Many in the crypto world are already aware of the importance of today’s date (January 3rd, 2019), but for those who might not know — this is the 10th anniversary of Bitcoin (BTC) first block launch. The crypto community has always taken this date seriously, and the celebration of it became something of an ongoing trend.
This year, however, an additional event was added to the celebration, the Proof of Keys campaign.
What is Proof of Keys and why does it matter?
Proof of Keys is a campaign launched by Trace Mayer that requests crypto users to withdraw their funds from third-party controlled wallets, like the ones that crypto exchanges are offering. Instead of keeping their funds on the exchange’s platform, users are advised to store them somewhere where they will hold the private key themselves. The intention behind it is to check the legitimacy of the third-party controlled wallets and test their solvency.
The event has already started earlier today, January 3rd, and it is expected to become an annual occurrence. The movement came to be as a way of confirming that crypto users are actually in charge, and in real possession, of their coins. In other words, exchange customers wish to get proof that their money is there.
As crypto traders and investors already know, centralized exchanges offer users the possibility to store funds on users’ behalf. Taking advantage of this offer is generally considered to be a bad move, as many issues can endanger users’ funds. Hacking is one of these big issues, and in the history of crypto, there were already numerous big hacks that resulted in the theft of millions of dollars in crypto.
Another big problem is the possibility that the exchange doesn’t own enough money of its own to pay off all of its traders and investors. Simply put, the movement behind Proof of Keys believes that users should cash out of centralized exchanges as a way of determining that the exchange is not scamming users and using their money.
The movement is quite similar to a bank run, which is necessarily an event where bank customers all come and request to be cashed out at the same time. This is one of the causes of the infamous Great Depression that happened around 90 years ago.
After Bitcoin’s launch ten years ago, many investors started turning to crypto, hoping that the possibility of not being in charge of their funds will go away with crypto. However, over the years, many of the centralized exchanges have become just as bad as the banks, which is why the movement is now deemed necessary to ensure that the situation is not as bad as many believe it to be. The worst case scenario is that the situation is concerning, in which case, it is probably better to discover it sooner, rather than later.
One thing to note is that decentralized exchanges are not included in the event, as they do not offer to store users’ coins on their behalf. This event is revolved around centralized exchanges only, which tend to exploit traders that are not aware of the fact that they are not indeed in possession of their coins as long as they are not in their wallet.
The crypto market’s reaction to the event
As it was to be expected, a lot of crypto holders thought that the event is an excellent idea. Not only is it a great experiment to test how trustworthy the exchanges are, but it also has several other benefits. For example, it allowed the crypto community to come together and celebrate the 10th anniversary of Bitcoin’s Genesis Block being mined in a way that has reminded everyone why cryptos exist in the first place. Also, it can serve as a great way to test the scalability of blockchains.
However, not everyone was thrilled by the event, especially when it comes to exchanges themselves. One exchange, in particular, HitBTC, even supposedly decided to freeze customer accounts just before the event started. HitBTC is infamous for sometimes freezing customer accounts, and not undoing the move for months. One Reddit user even stated that it took months, and over 40 emails to make the exchange unfreeze their account once more.
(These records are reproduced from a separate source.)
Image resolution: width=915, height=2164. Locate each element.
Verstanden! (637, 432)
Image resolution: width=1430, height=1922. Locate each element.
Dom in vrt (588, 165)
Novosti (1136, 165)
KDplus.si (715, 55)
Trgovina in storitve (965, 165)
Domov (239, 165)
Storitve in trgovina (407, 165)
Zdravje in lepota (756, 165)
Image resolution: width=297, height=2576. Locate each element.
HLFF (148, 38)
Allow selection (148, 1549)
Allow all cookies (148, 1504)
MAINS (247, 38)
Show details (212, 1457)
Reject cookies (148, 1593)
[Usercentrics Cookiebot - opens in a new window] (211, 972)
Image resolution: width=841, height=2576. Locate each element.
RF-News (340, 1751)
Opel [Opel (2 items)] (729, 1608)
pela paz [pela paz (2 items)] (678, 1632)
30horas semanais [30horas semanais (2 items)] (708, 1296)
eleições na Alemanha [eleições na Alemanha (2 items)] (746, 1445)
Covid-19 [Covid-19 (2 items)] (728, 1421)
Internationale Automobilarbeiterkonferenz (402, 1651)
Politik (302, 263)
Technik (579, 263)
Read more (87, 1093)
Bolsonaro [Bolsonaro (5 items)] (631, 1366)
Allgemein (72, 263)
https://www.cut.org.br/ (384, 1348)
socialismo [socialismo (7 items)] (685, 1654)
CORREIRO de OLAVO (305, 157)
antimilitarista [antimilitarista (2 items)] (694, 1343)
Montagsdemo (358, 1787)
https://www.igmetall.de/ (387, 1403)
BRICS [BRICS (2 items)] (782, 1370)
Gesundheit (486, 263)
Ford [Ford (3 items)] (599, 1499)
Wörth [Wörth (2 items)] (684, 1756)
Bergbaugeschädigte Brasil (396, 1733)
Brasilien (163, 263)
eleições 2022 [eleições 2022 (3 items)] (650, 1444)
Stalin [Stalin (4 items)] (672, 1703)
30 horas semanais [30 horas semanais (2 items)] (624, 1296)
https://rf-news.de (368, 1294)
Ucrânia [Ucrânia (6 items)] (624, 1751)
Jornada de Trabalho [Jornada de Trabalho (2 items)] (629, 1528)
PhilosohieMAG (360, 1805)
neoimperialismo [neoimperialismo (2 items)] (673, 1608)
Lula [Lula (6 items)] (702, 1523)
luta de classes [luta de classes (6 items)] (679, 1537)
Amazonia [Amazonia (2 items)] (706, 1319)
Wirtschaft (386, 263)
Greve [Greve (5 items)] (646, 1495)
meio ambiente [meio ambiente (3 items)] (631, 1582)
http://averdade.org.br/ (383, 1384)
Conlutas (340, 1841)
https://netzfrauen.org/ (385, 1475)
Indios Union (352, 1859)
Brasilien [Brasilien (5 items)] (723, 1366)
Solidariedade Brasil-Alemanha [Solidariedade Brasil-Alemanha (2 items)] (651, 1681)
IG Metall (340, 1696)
Now, after the event was announced, the exchange did it again, as reported by the same Reddit user. Supposedly, they feared that this might happened which has inspired them to try and withdraw the funds before the event, and the account was frozen once more. While the accounts will likely be fully operational once more, after the event is over, this is precisely the point of the event itself. There is no true decentralization as long as users depend on centralized exchanges.
If someone can freeze your funds and prevent you from accessing your money at any time — you are not in control of your funds. This is the reason why the event was created, and why it will likely continue in future years if it ends up being successful. In the meanwhile, users are advised not to keep their funds in exchanges, and to learn how to store them properly in wallets that they control personally.